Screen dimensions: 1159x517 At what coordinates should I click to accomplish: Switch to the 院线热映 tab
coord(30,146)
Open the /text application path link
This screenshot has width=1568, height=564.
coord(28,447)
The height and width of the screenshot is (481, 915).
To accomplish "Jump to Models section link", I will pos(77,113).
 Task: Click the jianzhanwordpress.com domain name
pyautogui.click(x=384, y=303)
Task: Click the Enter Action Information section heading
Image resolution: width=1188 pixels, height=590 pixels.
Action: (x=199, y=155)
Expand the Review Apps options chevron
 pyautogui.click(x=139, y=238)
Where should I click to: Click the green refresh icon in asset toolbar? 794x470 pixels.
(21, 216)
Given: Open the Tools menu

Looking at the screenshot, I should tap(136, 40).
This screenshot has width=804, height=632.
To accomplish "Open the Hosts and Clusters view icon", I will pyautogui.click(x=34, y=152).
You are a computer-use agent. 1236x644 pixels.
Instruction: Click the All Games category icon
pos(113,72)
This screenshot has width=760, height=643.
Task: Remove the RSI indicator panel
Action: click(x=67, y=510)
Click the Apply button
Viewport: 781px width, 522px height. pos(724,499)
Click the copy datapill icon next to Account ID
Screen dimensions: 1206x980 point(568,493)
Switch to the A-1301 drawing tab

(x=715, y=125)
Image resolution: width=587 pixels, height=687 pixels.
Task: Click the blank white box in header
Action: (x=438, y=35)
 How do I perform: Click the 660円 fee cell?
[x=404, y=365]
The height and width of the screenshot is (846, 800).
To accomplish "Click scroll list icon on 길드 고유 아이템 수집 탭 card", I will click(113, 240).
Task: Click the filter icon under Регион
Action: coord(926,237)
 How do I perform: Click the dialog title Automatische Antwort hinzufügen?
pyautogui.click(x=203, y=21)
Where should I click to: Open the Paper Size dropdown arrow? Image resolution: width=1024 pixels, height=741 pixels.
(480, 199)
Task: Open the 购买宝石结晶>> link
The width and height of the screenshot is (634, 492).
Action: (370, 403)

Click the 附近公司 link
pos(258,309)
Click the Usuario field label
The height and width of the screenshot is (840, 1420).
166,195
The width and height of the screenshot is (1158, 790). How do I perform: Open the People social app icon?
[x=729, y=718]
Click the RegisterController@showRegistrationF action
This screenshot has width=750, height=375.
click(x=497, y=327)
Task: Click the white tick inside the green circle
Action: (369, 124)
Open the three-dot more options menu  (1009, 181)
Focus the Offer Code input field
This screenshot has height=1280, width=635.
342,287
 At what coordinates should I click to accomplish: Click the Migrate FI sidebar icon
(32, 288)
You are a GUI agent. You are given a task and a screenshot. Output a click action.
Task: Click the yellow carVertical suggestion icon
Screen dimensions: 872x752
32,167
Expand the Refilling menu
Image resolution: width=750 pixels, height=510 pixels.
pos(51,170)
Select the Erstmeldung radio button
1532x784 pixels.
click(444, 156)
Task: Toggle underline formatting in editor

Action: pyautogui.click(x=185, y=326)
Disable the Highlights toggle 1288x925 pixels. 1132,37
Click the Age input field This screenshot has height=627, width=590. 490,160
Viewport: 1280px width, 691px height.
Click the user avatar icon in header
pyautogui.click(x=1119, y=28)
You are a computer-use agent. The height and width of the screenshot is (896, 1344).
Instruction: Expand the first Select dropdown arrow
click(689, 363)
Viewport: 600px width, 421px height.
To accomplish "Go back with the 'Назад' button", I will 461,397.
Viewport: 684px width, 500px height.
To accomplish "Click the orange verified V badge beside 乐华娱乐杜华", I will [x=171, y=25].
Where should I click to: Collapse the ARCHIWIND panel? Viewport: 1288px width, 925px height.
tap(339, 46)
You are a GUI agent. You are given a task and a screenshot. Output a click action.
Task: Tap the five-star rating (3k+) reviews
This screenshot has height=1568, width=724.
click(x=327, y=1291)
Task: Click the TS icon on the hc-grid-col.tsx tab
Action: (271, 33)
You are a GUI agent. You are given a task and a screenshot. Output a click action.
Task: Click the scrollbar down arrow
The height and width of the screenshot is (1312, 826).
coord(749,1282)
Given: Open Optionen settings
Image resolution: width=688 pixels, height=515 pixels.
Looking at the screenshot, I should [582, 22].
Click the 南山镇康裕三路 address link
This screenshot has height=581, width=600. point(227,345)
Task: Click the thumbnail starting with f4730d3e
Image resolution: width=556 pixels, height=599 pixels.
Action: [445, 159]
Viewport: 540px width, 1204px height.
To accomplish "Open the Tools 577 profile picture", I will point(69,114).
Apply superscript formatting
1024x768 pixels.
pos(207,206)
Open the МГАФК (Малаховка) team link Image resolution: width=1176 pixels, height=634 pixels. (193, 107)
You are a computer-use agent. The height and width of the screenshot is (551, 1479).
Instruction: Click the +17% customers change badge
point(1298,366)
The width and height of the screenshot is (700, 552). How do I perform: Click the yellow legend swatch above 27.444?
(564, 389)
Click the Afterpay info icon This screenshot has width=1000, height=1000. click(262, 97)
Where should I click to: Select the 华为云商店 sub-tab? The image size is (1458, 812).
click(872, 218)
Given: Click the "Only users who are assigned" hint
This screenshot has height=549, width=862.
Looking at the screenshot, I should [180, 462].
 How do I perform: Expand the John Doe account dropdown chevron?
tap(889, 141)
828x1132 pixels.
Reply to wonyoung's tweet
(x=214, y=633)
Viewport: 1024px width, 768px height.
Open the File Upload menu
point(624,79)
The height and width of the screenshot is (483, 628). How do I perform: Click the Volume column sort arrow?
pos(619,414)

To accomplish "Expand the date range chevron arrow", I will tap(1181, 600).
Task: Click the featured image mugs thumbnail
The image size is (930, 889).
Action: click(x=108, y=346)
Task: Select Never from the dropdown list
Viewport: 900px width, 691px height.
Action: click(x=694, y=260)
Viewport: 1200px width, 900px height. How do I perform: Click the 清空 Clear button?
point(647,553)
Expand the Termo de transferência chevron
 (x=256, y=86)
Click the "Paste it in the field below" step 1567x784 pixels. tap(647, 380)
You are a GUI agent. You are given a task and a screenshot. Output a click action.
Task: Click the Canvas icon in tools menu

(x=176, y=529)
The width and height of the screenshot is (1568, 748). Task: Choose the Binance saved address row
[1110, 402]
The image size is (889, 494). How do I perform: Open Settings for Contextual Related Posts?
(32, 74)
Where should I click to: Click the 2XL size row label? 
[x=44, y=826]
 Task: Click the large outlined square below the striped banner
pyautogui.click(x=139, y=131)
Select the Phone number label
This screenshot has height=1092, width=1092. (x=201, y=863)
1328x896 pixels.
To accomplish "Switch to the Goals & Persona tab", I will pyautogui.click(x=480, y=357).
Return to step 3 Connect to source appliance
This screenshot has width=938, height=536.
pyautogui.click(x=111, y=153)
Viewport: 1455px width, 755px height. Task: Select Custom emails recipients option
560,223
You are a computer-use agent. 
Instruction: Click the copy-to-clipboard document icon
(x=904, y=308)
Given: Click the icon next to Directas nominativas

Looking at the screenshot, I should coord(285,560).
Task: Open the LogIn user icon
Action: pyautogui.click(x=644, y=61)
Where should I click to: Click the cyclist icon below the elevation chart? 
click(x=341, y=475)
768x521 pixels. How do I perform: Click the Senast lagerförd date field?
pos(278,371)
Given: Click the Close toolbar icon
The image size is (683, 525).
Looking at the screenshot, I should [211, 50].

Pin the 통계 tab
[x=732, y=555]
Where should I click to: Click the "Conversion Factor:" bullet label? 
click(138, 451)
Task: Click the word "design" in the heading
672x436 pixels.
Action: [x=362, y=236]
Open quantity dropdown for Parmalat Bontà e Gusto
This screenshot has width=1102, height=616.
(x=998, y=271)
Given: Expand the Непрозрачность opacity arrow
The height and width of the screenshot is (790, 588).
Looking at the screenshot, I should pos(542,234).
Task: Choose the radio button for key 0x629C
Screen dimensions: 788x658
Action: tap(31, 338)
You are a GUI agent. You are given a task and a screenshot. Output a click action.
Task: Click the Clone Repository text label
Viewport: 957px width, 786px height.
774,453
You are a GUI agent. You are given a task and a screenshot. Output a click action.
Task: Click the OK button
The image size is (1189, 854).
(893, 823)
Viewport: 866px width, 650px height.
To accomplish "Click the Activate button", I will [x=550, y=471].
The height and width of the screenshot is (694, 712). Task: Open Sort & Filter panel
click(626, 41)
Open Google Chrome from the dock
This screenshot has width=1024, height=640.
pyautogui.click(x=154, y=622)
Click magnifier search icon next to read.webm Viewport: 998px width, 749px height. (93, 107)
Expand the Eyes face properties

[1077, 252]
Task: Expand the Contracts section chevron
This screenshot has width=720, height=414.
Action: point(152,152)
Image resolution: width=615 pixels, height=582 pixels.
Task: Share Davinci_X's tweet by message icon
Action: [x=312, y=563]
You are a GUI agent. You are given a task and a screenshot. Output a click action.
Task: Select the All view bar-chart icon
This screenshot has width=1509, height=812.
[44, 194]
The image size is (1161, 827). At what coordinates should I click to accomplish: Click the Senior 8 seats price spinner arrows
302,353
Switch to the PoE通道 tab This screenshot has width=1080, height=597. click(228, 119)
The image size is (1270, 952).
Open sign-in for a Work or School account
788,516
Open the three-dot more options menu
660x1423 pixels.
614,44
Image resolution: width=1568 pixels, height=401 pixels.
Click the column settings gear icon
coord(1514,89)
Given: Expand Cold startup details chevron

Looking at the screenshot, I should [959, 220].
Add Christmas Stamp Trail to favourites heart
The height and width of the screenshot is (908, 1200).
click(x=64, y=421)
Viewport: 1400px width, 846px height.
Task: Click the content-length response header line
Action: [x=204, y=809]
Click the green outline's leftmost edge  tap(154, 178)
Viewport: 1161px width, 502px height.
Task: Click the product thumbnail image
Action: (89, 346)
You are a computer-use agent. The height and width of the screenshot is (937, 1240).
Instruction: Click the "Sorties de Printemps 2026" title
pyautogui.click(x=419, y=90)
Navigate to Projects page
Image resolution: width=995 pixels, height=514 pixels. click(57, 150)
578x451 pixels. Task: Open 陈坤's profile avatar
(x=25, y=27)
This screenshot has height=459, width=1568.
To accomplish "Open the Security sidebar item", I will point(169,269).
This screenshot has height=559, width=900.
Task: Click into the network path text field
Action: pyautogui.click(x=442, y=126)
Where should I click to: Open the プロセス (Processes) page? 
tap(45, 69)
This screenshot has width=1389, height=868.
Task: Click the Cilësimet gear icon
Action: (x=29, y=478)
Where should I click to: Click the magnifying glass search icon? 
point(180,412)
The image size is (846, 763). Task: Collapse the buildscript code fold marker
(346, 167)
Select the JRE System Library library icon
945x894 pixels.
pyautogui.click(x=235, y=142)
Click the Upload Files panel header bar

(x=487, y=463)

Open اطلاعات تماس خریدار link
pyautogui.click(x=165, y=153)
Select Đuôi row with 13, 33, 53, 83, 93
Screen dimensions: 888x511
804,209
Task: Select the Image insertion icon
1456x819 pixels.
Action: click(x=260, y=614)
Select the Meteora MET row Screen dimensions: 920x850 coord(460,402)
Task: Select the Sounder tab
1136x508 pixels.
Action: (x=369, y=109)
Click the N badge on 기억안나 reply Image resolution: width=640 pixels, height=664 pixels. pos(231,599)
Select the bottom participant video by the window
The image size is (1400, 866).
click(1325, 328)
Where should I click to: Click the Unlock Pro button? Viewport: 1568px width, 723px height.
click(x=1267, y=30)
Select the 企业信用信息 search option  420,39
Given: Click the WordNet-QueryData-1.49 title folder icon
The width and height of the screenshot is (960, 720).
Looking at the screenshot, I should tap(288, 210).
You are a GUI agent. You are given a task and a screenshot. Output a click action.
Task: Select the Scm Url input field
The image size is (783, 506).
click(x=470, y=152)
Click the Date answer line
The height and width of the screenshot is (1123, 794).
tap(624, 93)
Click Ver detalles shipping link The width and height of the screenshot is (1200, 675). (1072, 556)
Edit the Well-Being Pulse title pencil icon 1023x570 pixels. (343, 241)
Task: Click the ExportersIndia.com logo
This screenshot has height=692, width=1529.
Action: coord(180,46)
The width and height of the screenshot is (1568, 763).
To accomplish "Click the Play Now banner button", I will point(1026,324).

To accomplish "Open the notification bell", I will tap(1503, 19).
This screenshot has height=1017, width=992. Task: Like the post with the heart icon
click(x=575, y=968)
::::
What should be returned is the run of lines from the first line of the material through the line containing "You are a computer-use agent. 1236x644", exact and inclusive, and nothing else.

Screen dimensions: 1159x517 At what coordinates should I click to accomplish: Switch to the 院线热映 tab
coord(30,146)
Open the /text application path link
This screenshot has width=1568, height=564.
coord(28,447)
The height and width of the screenshot is (481, 915).
To accomplish "Jump to Models section link", I will pos(77,113).
 Task: Click the jianzhanwordpress.com domain name
pyautogui.click(x=384, y=303)
Task: Click the Enter Action Information section heading
Image resolution: width=1188 pixels, height=590 pixels.
Action: (x=199, y=155)
Expand the Review Apps options chevron
 pyautogui.click(x=139, y=238)
Where should I click to: Click the green refresh icon in asset toolbar? 794x470 pixels.
(21, 216)
Given: Open the Tools menu

Looking at the screenshot, I should tap(136, 40).
This screenshot has width=804, height=632.
To accomplish "Open the Hosts and Clusters view icon", I will pyautogui.click(x=34, y=152).
You are a computer-use agent. 1236x644 pixels.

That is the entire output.